To start with last first, we think Jon Corzine would be an incredibly short sighted choice and the market would likely react negatively (Keith would). While Corzine undoubtedly has financial wherewithal given his former tenure as co-CEO of Goldman Sachs, that is also his most substantial issue. The credibility of “Investment Banking, Inc.” is non-existent among the investment community. In addition, the public broadly would likely react very adversely to a Corzine appointment given his Investment Banking background.
Conversely, Timothy Geithner is actually a rather interesting choice. He is currently the 9th President of the Federal Reserve Bank of New York and, in this role, also serves as the Vice Chairman of the Federal Open Market Committee (FOMC). Prior to joining the New York Fed he served as an Under Secretary in Treasury to both Secretary Rubin and Summers, so has ample experience at Treasury. Additionally, he has never been a card carrying member of Wall Street’s elite. The key criticism of Geithner would be, at 47 years of age, whether he has the experience to manage the current crisis.
The other noteworthy candidate being bandied about is Larry Summers. While Larry Summers doesn’t necessarily embody the image of change as he was President Clinton’s last Treasury Secretary, his credentials are impeccable. Summers is the son of two economists and the nephew of two Nobel laureates, Paul Samuelsson and Kenneth Arrow. He was also one of the youngest professors ever tenured at Harvard at 28 years old. He has been the President of Harvard, Chief Economist of the World Bank, and was Secretary of the Treasury under Clinton from 1999 to 2001. He is an ardent supporter of free trade and would offer an immediate voice of credibility and moderation to the Obama administration.

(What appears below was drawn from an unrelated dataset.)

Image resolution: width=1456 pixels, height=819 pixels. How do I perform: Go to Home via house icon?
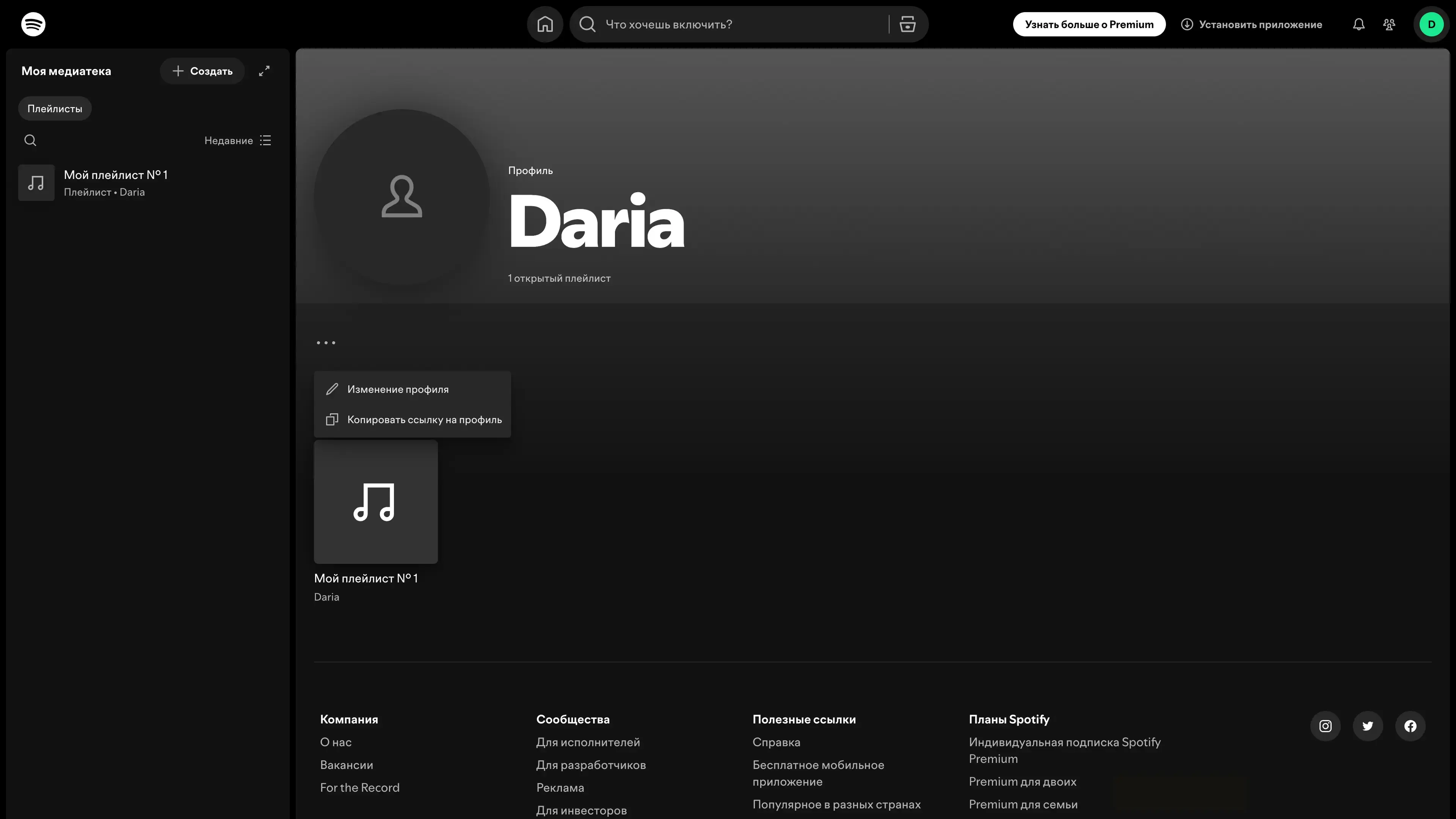coord(545,24)
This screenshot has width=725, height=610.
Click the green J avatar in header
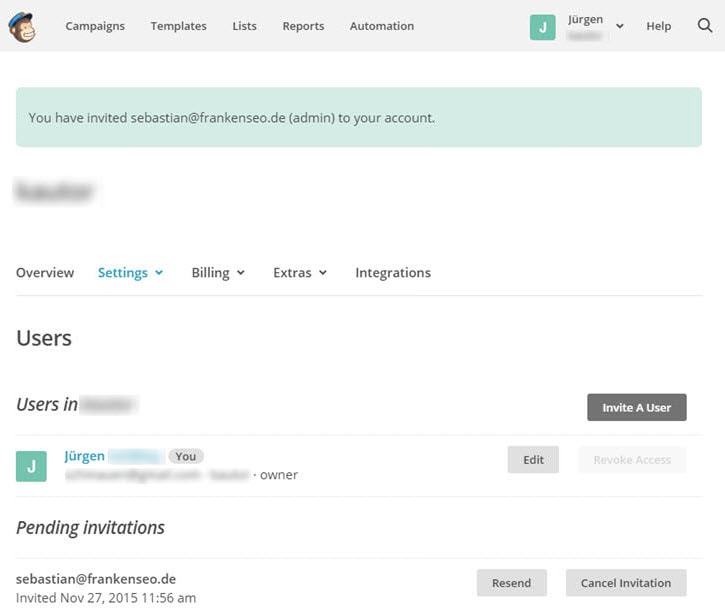coord(542,27)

Our vote goes to Larry Summers for another tour of duty as Treasury Secretary given his expertise and leadership background. In our view, Summers gets it. We have long been critical of Hank “The Tank” Paulson. On October 30th 2008 at a forum in Boston, Summers stated, “Frankly, policy has been a day late and a dollar short for 15 months now.” We couldn’t agree more. It is time for proactive economic policy once again.